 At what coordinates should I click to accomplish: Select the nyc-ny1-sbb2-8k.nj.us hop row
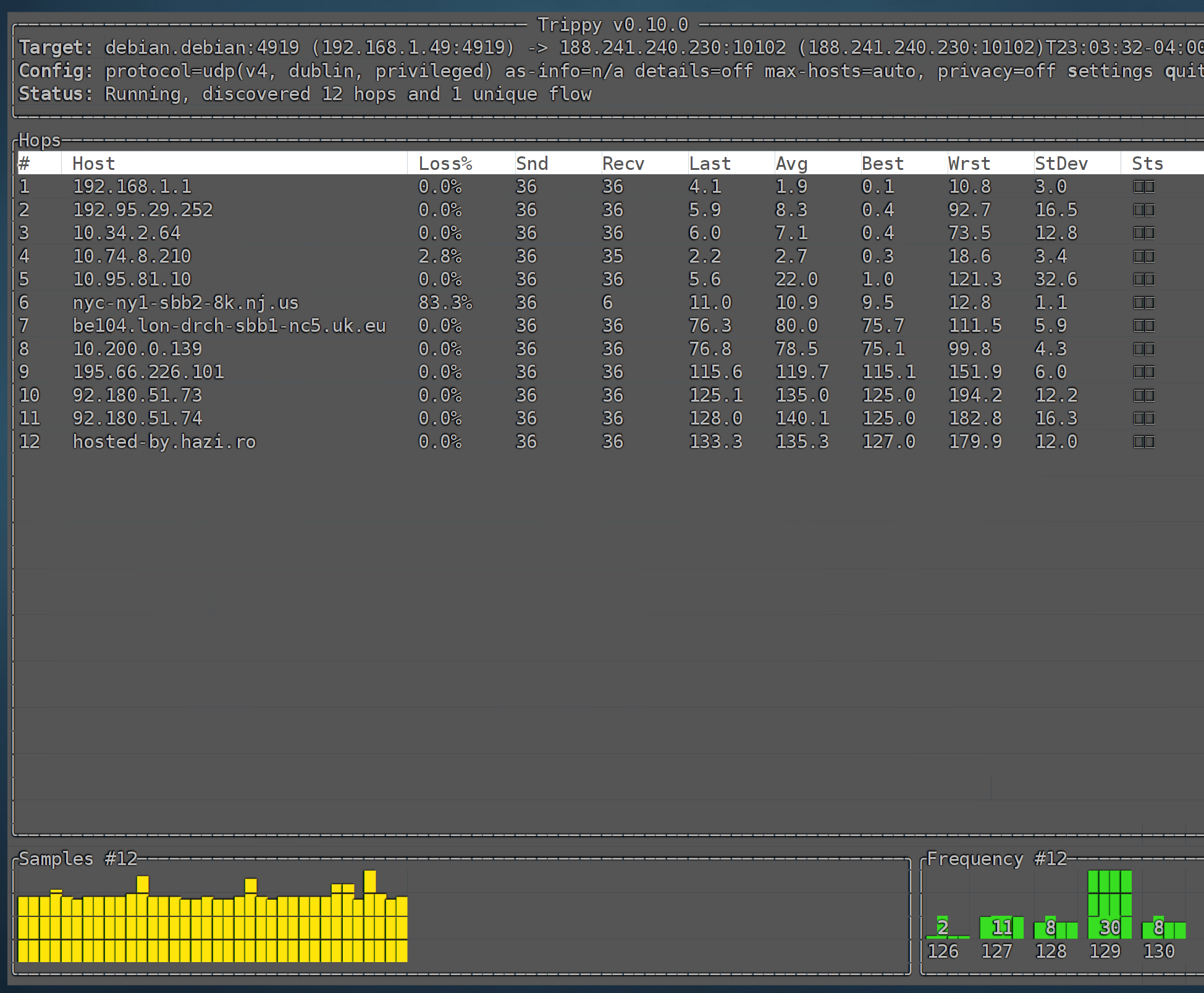pyautogui.click(x=185, y=303)
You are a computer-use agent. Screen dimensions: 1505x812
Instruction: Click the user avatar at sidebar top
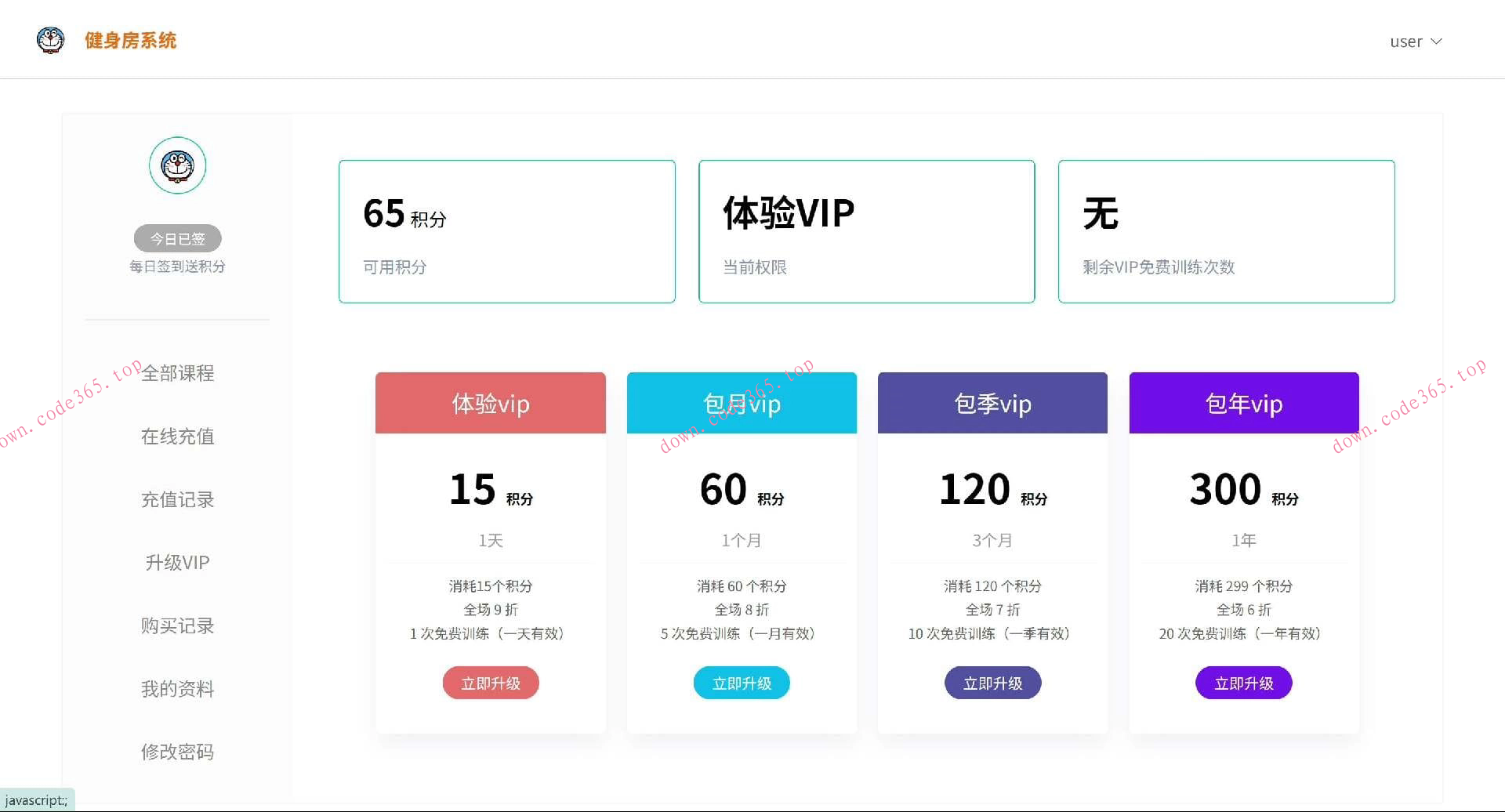coord(177,165)
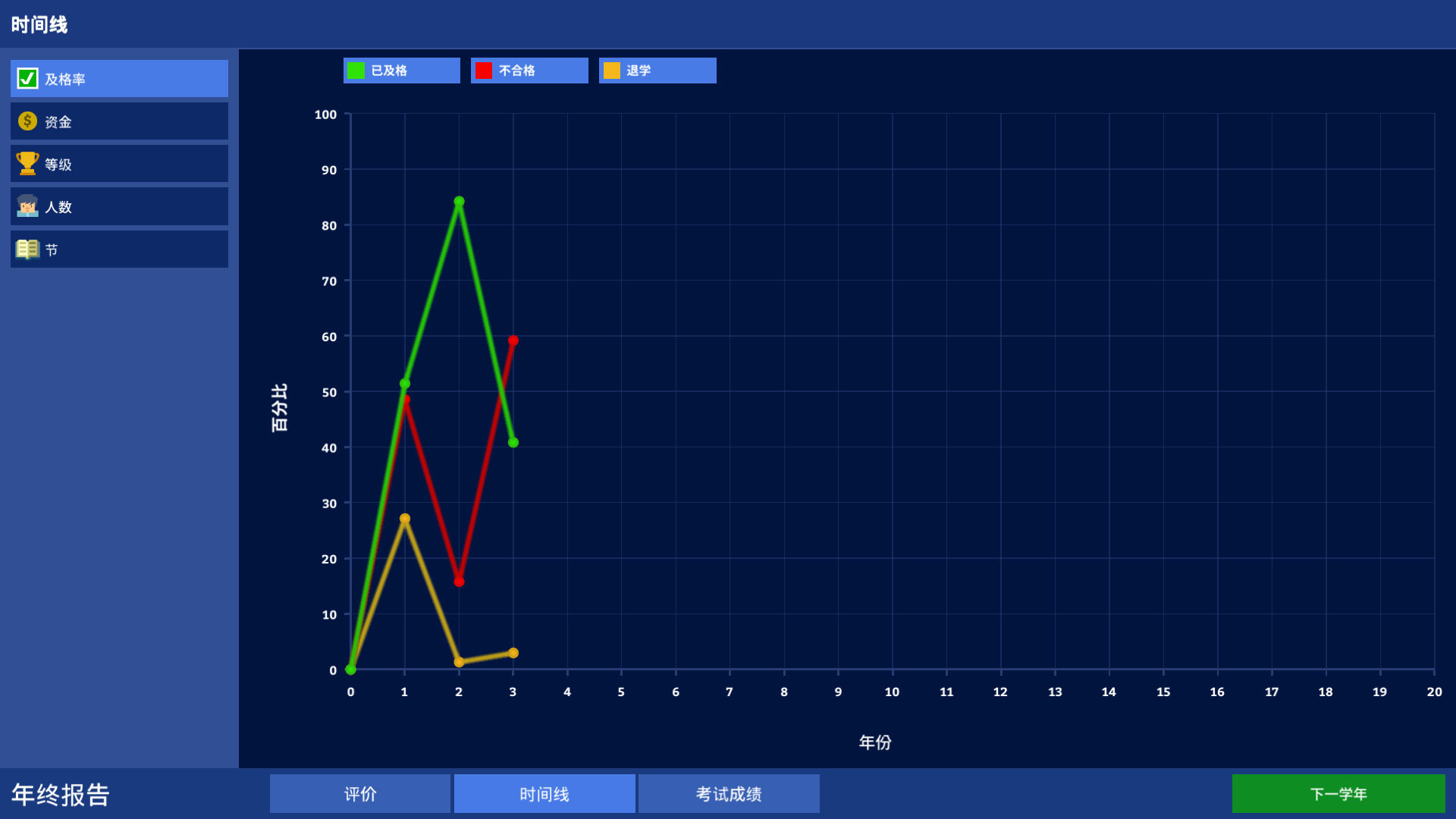
Task: Click the green peak point at year 2
Action: [459, 202]
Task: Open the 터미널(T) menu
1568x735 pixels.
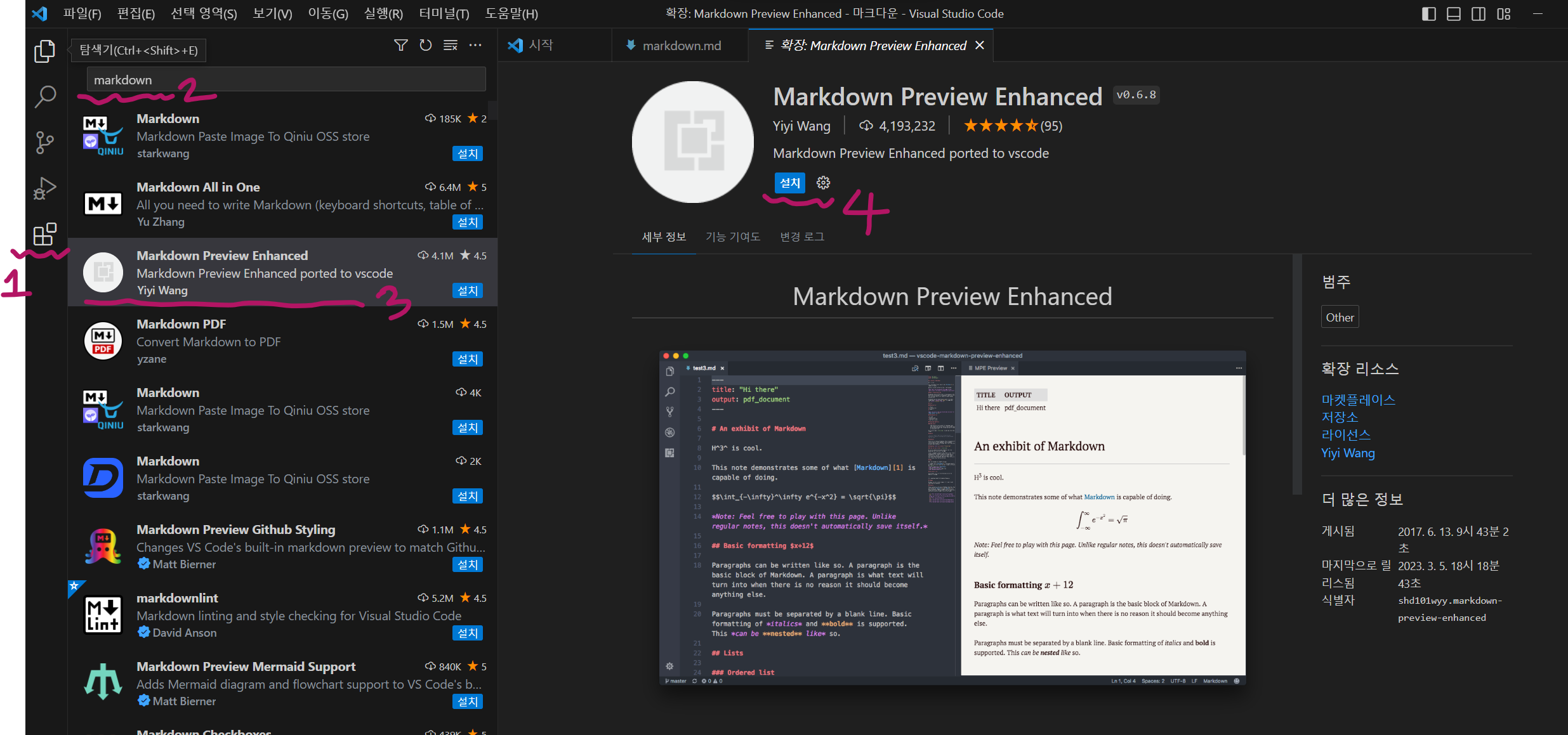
----
With all pictures excluded, output exactly the lines from the one containing "You are a computer-use" through the final line of the entries, inclusive.

TASK ANSWER:
You are a computer-use agent. Screen dimensions: 1505x812
Instruction: Click the user avatar at sidebar top
coord(177,165)
Task: Click the green peak point at year 2
Action: [459, 202]
Task: Open the 터미널(T) menu
1568x735 pixels.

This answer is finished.